Bing Details How To Control BingBot Crawling Behavior

    May 4, 2012
    Zach Walton
    Comments are off for this post.

BingBot is the cute name that Microsoft gives the bot that crawls the Web indexing the content is returned to users who use its search function. BingBot might start to index unwarranted content or it might index enough content sometimes. Microsoft has some tips to make your Web site BingBot friendly so that the right amount of content is always crawled.

I’m sure that any Webmaster worth their domain is aware of robots.txt files. It’s the file that one uses to control the behavior of Web crawlers. It essentially tells the bot what to crawl and what not to crawl.

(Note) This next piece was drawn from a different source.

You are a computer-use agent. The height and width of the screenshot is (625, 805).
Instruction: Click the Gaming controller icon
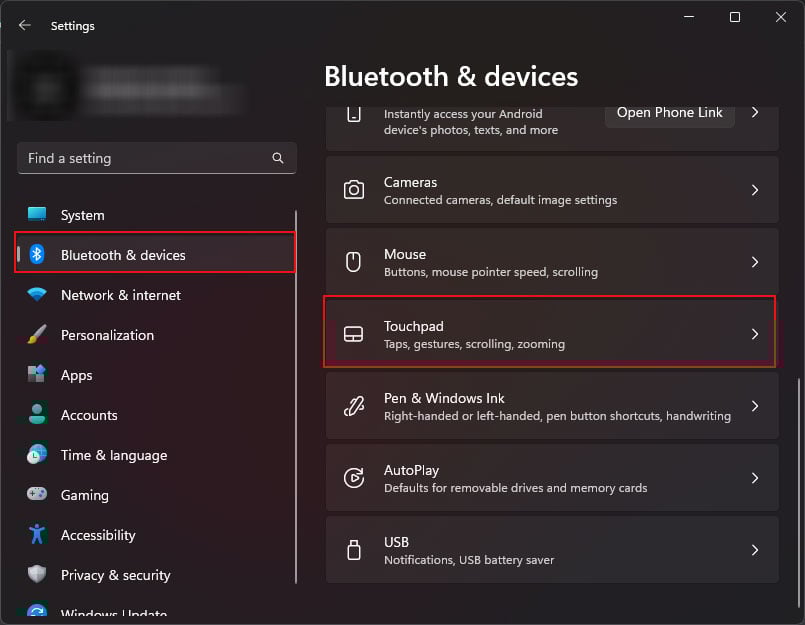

It’s important to note that BingBot will look for the robots.txt file at each subdomain. Say that you have a Web site like http://us.contoso.com/products.htm, BingBot will look for the file at http://us.contoso.com/robots.txt. Note that this URL is for the U.S. subdomain. If you find yourself hosting multiple subdomains for multiple countries, you’re going to need a robots.txt file for each subdomain. If not, BingBot will just assume it’s invited in and start crawling all those cyberskeletons in your subdomain’s closet.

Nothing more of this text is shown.